Hughes’ older sister, poet Frieda Hughes, issued a statement through the Times of London, expressing her “profound sorrow” and saying her brother “had been battling depression for some time.”
“His lifelong fascination with fish and fishing was a strong and shared bond with our father,” Frieda Hughes wrote. “He was a loving brother, a loyal friend to those who knew him and, despite the vagaries that life threw at him, he maintained an almost childlike innocence and enthusiasm for the next project or plan.”
Nicholas Hughes graduated from the University of Oxford in 1984, and received a master’s of arts degree from Oxford, in 1990, before emigrating to the United States and getting a doctorate from the University of Alaska.
Hughes’ family history was an “urban legend” that was passed around from student to student. But it was a subject no one discussed with him, said Kevin Schaberg, a former student in a fish ecology class taught by Hughes.
“It was obviously something he did not want to talk about,” said Schaberg, who added that he knew Hughes struggled with depression. “I never brought it (his family) up. He never brought it up.”
Hughes not only taught about fish, he also enjoyed fishing and other Alaska pursuits, such as skiing, boating and hunting moose and caribou. What stands out the most for Schaberg, however, is Hughes’ vast knowledge of fish, his instant recall of authors, titles and journals on even the most obscure subjects.
“Nick was probably one of the smartest guys I’ve ever met,” he said. “When it came to fish, he was walking bibliography.”
Hughes was only 9 months old when his parents separated and was still an infant when his mother died in February 1963, gassing herself in a London flat as her children slept. A few months earlier, she had written of Nicholas: “You are the one/Solid the spaces lean on, envious/You are the baby in the barn.”

[WHAT TO PRODUCE]: According to the news excerpt, why did Kevin Schaberg say of Hughes, "When it came to fish, he was walking bibliography"? Explain in one to three sentences.

[DATA PROVIDED]:
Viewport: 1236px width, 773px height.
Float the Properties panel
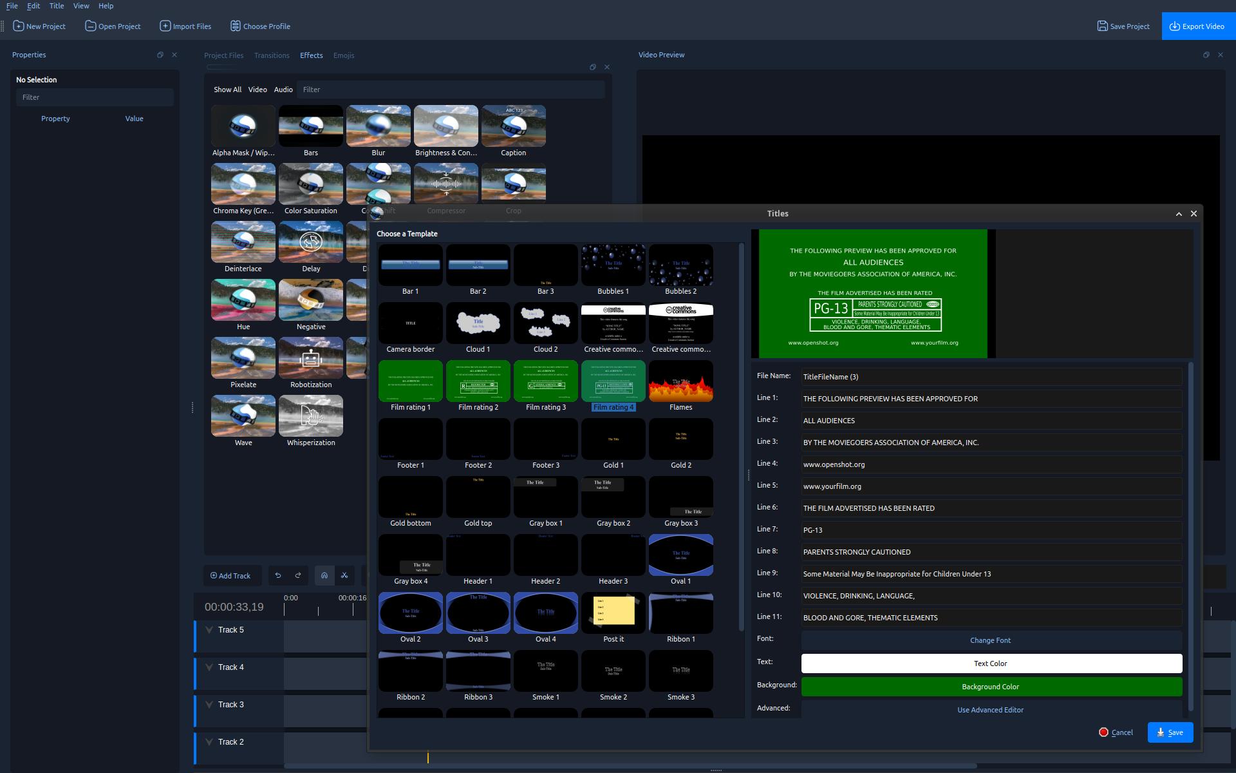(x=160, y=55)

[REPLY TO THE EXERCISE]: What stood out most to Schaberg was Hughes' vast knowledge of fish. He could instantly recall authors, titles, and journals, even on the most obscure subjects.